174. Moral fashion of a commercial society. — Behind the basic principle of the current moral fashion: ‘moral actions are actions performed out of sympathy for others’, I see the social effect of timidity hiding behind an intellectual mask: it desires, first and foremost, that all the dangers which life once held should be removed from it, and that everyone should assist in this with all his might: hence only those actions which tend towards the common security and society’s sense of security are to be accorded the predicate ‘good’. — How little pleasure men must nowadays take in themselves when such a tyranny of timidity prescribes to them their supreme moral law, when they so uncontradictingly allow themselves to be ordered to look away from themselves but to have lynx-eyes for all the distress and suffering that exists elsewhere! Are we not, with this tremendous objective of obliterating all the sharp edges of life, well on the way to turning mankind into sand? Sand! Small, soft, round, unending sand! Is that your ideal, you heralds of the sympathetic affections? — In the meantime, the question itself remains unanswered whether one is of more use to another by immediately leaping to his side and helping him — which help can in any case be only superficial where it does not become a tyrannical seizing and transforming — or by creating something out of oneself that the other can behold with pleasure: a beautiful, restful, self-enclosed garden perhaps, with high walls against storms and the dust of the roadway but also a hospitable gate.

175. Fundamental idea of a commercial culture. — Today one can see coming into existence the culture of a society of which commerce is as much the soul as personal contest was with the ancient Greeks and as war, victory and justice were for the Romans. The man engaged in commerce understands how to appraise everything without having made it, and to appraise it according to the needs of the consumer, not according to his own needs; ‘who and how many will consume this?’ is his question of questions. This type of appraisal he then applies instinctively and all the time: he applies it to everything, and thus also to the productions of the arts and sciences, of thinkers, scholars, artists, statesmen, peoples and parties, of the entire age: in regard to everything that is made he inquires after supply and demand in order to determine the value of a thing in his own eyes. This becomes the character of an entire culture, thought through in the minutest and subtlest detail and imprinted in every will and every faculty: it is this of which you men of the coming century will be proud: if the prophets of the commercial class are right to give it into your possession! But I have little faith in these prophets.
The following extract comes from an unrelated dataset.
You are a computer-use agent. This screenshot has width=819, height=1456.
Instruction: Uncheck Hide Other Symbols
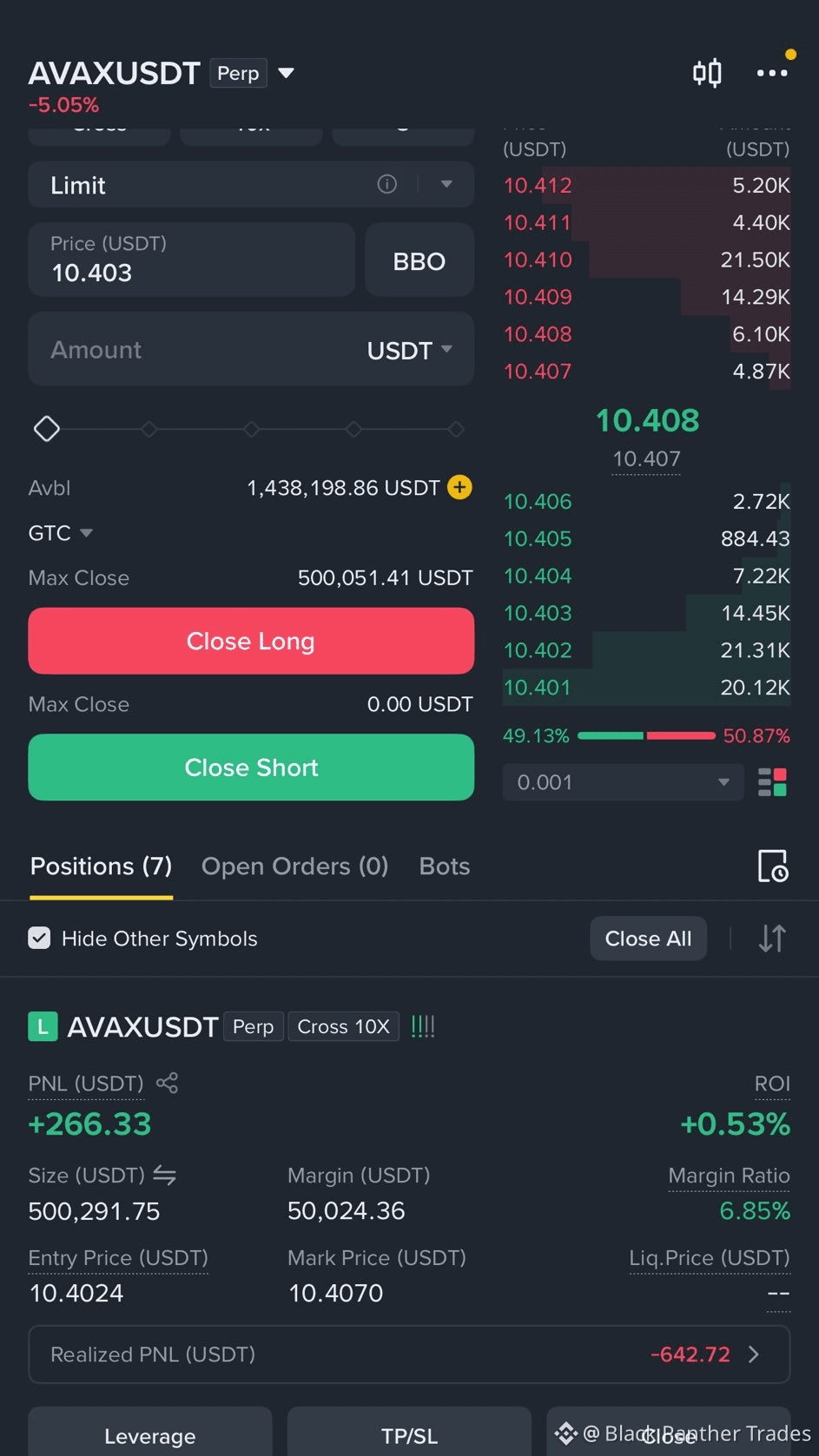click(x=39, y=938)
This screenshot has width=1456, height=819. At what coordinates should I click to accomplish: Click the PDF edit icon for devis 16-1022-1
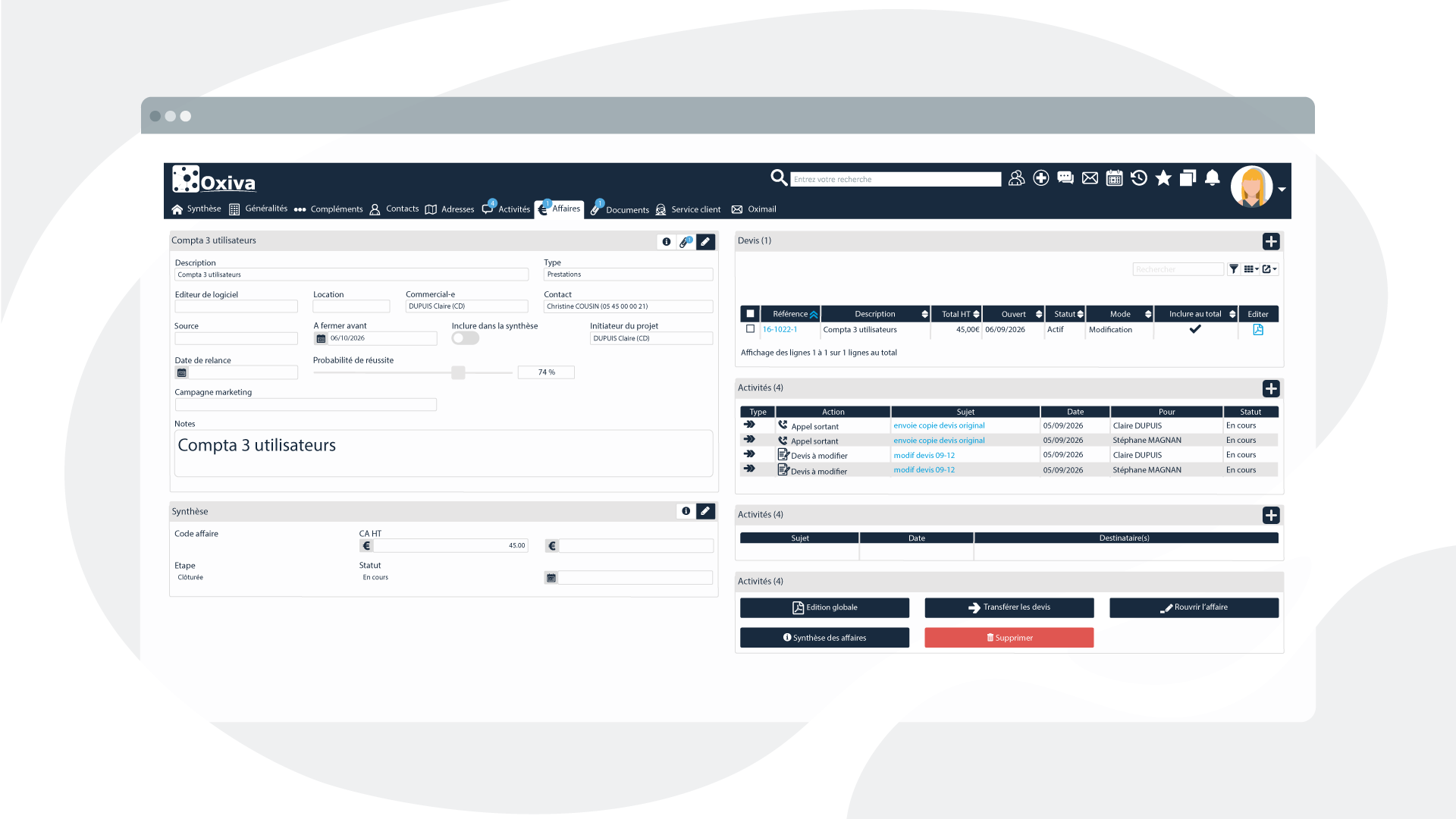coord(1258,330)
Credat Judaeus Apella — in the words of Horace. {“Let the Jew Apella believe it; not I”. The phrase means, roughly, tell it to someone else, not me.}

I indexed these two passages in brain.anomalogue wiki under Commercial culture.

This line of thought was a big reason I chose to return to the work world after my paid vacation working for a university, ruining the lives of professors for the convenience of the university administrative class.

Nietzsche hinted that there were cultural possibilities in wholehearted engagement in commercial activity. If you don’t know how to read him feistily you’ll take him at face value, and swallow the notion that commerce is essentially degrading. But illuminate these observations with his fundamental insight that the origin of human virtue is often unsightly, and even vicious: “Thus here too something moral of the highest sort has blossomed out of a black root.”

I would like to believe, and choose to believe, that design is the virtue (or family of virtues) that has grown out of the calculating timidity of merchants, and that this event deserves to be recognized, celebrated, embraced and put to work on our nastiest, gnarliest, bitterest conflicts.


“Commercial Reign” is stuck in my head now.

I wonder if Susan is in this crowd, since she was part of the Madchester scene at its peak. Then she moseyed over to Berlin to see the wall come down. My wife is a trifecta mystical, cultural and historical badass.